EXERCISE TASK A —
Transcribe the stretch from "A new study" through "are to blame." in the passage on Charleston's divorce rate below.
EXERCISE TASK B —
List every disadvantage that the passage on Charleston's divorce rate below names for children raised by single mothers.

PASSAGE GIVEN —

A new study by Men’s Health found that Charleston has the worst divorce rate among 100 U.S. cities. Stephen N. Smith, executive director of the West Virginia Healthy Kids and Families Coalition, told the magazine that poor employment prospects are to blame.

“The pressure to make a good living puts strain on a marriage,” he said, “and right now it is infinitely harder to make a living here than it was 40 years ago.”

This sad report underscores a disturbing trend cited by various sociologists: Marriage remains strong among America’s college graduates, but it is disintegrating for two-thirds of the population with only high school diplomas or less. Since West Virginia has the lowest rate of college degrees, it bears the brunt of the wedlock decline.

The U.S. economy is shifting. Many less-educated young people today cannot afford to form families and raise children. This change raises ominous prospects. In a Chicago speech last year, President Obama said:

“There’s no more important ingredient for success, nothing that would be more important for reducing violence, than strong, stable families — which means we should do more to promote marriage and encourage fatherhood. I wish I had a father who was around and involved.”

A report titled “The President’s Marriage Agenda for the Forgotten 60 Percent” declared:

“Something astonishing has happened. In ‘Middle America,’ defined here as the nearly 60 percent of Americans aged 25 to 60 who have a high school diploma but not a four-year college degree, marriage is rapidly slipping away.... The plight of this population who once married in high proportions and formed families within marriage... is the social challenge of our times. And virtually no one is talking about it.”

Great numbers of high school graduates simply don’t wed. One analysis said growing ranks of young American men never acquire “the civilizing effects of marriage.” Among those who do marry, divorce is rampant — around 37 percent, compared to just 11 percent for college-educated couples.

In the 1980s, only 13 percent of babies born to high school graduates were out of wedlock — but the rate has climbed to nearly half. Children raised by single mothers suffer grim disadvantages such as poverty, school failure, delinquency, drug abuse and recurring single motherhood.

It’s a national dilemma — and it’s a jolt to learn that Charleston occupies the bottom level of the divorce dungeon.

DATA BLOCK —
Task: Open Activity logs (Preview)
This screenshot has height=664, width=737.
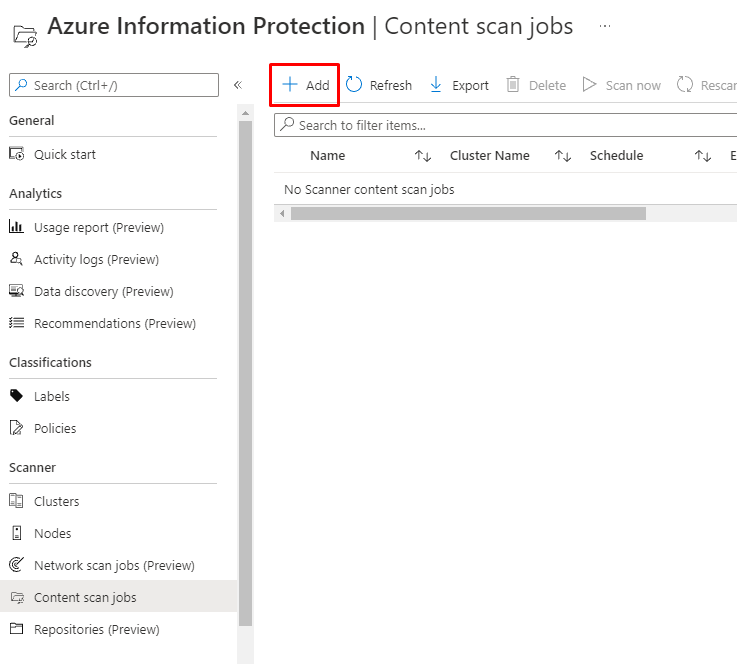Action: [96, 259]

EXPECTED OUTPUT A —
A new study by Men’s Health found that Charleston has the worst divorce rate among 100 U.S. cities. Stephen N. Smith, executive director of the West Virginia Healthy Kids and Families Coalition, told the magazine that poor employment prospects are to blame.

EXPECTED OUTPUT B —
- poverty
- school failure
- delinquency
- drug abuse
- recurring single motherhood